Após caso Odebrecht, Peru estabelece que corrupção grave não prescreverá

Com votação unânime, Congresso peruano modifica a Constituição

Manifestante contra a corrupção
Manifestante contra a corrupção (AFP)

Com votação unânime (111 votos a favor, 0 contra e nenhuma abstenção), o Congresso peruano aprovou uma norma que prevê a reforma do artigo 41 da Constituição para declarar imprescritíveis os casos graves e recorrentes de corrupção. Até agora, a lei só estabelecia que o prazo de prescrição se duplicaria quando os delitos fossem cometidos contra o patrimônio do Estado.

Por se tratar de uma reforma constitucional, será necessária uma segunda votação confirmatória. Terá de ser realizada na próxima legislatura, que começa em 27 de julho.

MAIS INFORMAÇÕES

A discussão sobre uma medida desse tipo demora anos em um país como o Peru. A primeira vez que tentaram aprová-la foi em 2001, depois da queda do governo de Alberto Fujimori em meio a uma espiral de corrupção. Na época, o ex-assessor Vladimiro Montesinos gravara a si mesmo entregando montes de dinheiro estatal a militares, juízes, congressistas e empresários, e a divulgação desses vídeos acabou com o regime ao qual ele servia. Foram apresentados então doze projetos de lei, e um a um foram descartados.

Foi preciso que se passassem dezesseis anos para que outro escândalo de subornos e comissões ilegais incentivasse o Parlamento a tomar medidas. O Peru é um dos países envolvidos na Operação Lava Jato, pelo qual construtoras brasileiras distribuíram milionárias propinas para conseguir os principais contratos de obras públicas.

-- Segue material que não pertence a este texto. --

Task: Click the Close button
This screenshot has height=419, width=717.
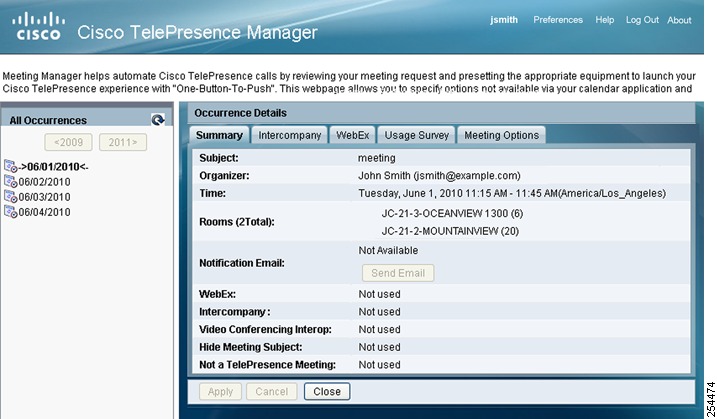Action: click(x=327, y=392)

Segundo seu acordo de delação premiada com a Justiça norte-americana, somente a Odebrecht repartiu 29 milhões de dólares (91 milhões de reais) para funcionários públicos entre 2005 e 2014. No momento, o ex-presidente Alejandro Toledo é procurado pela Justiça por receber 20 milhões de dólares (62 milhões de reais) por ajudá-la na concessão da Rodovia Interoceânica, que une o Peru com o Brasil.

O fujimorista Miguel Torres, presidente da Comissão de Constituição, explicou que será preciso aprovar uma lei para especificar qual tipo de delito não prescreverá. Acrescentou que o Código Penal terá de ser modificado.

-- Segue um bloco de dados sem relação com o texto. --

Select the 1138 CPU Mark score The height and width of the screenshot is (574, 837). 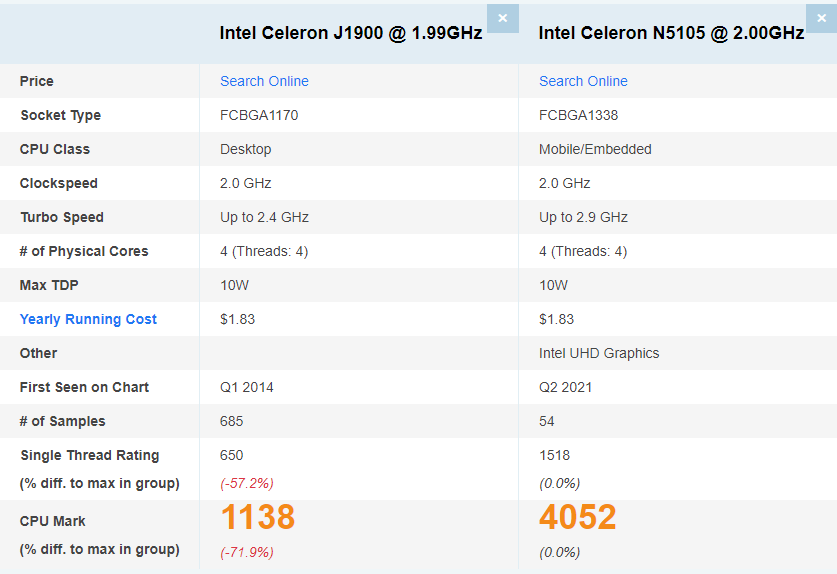pyautogui.click(x=257, y=517)
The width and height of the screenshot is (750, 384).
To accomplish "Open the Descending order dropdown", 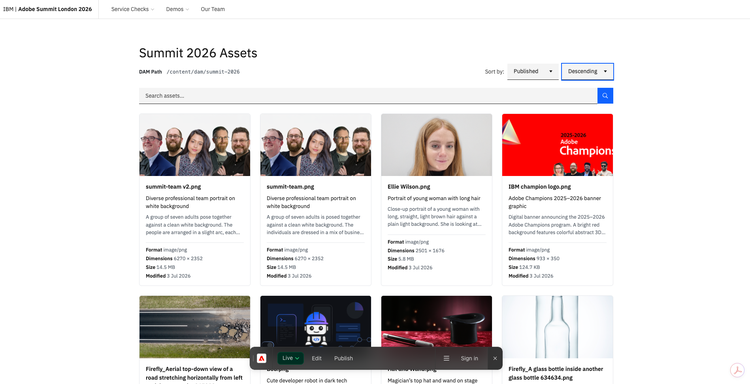I will tap(587, 71).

A medida condensou iniciativas de diferentes grupos políticos, como Peruanos pela Mudança (Peruanos por el Kambio), Frente Ampla e Ação Popular, e se aplicará aos funcionários do governo e de empresas privadas. Por não ter efeitos retroativos, não poderá ser adotada no caso dos empresários e políticos envolvidos nas fraudes da Lava Jato.

De acordo com o livro Historia de la Corrupción en el Perú (História da Corrupção no Peru), do historiador Alfonso Quiroz, o país convive desde seus primórdios com este flagelo. Calcular seu impacto é difícil, mas somente durante o governo de Fujimori as cifras mais conservadoras estimam que foram roubados 600 milhões de dólares (1,9 bilhão de reais) do erário público. Com esta alteração na lei o objetivo é reforçar a perseguição aos funcionários corruptos, acostumados a se ampararem na prescrição de suas penas para assim evadir a Justiça. Na região, Equador, Bolívia, Venezuela e Colômbia têm leis semelhantes.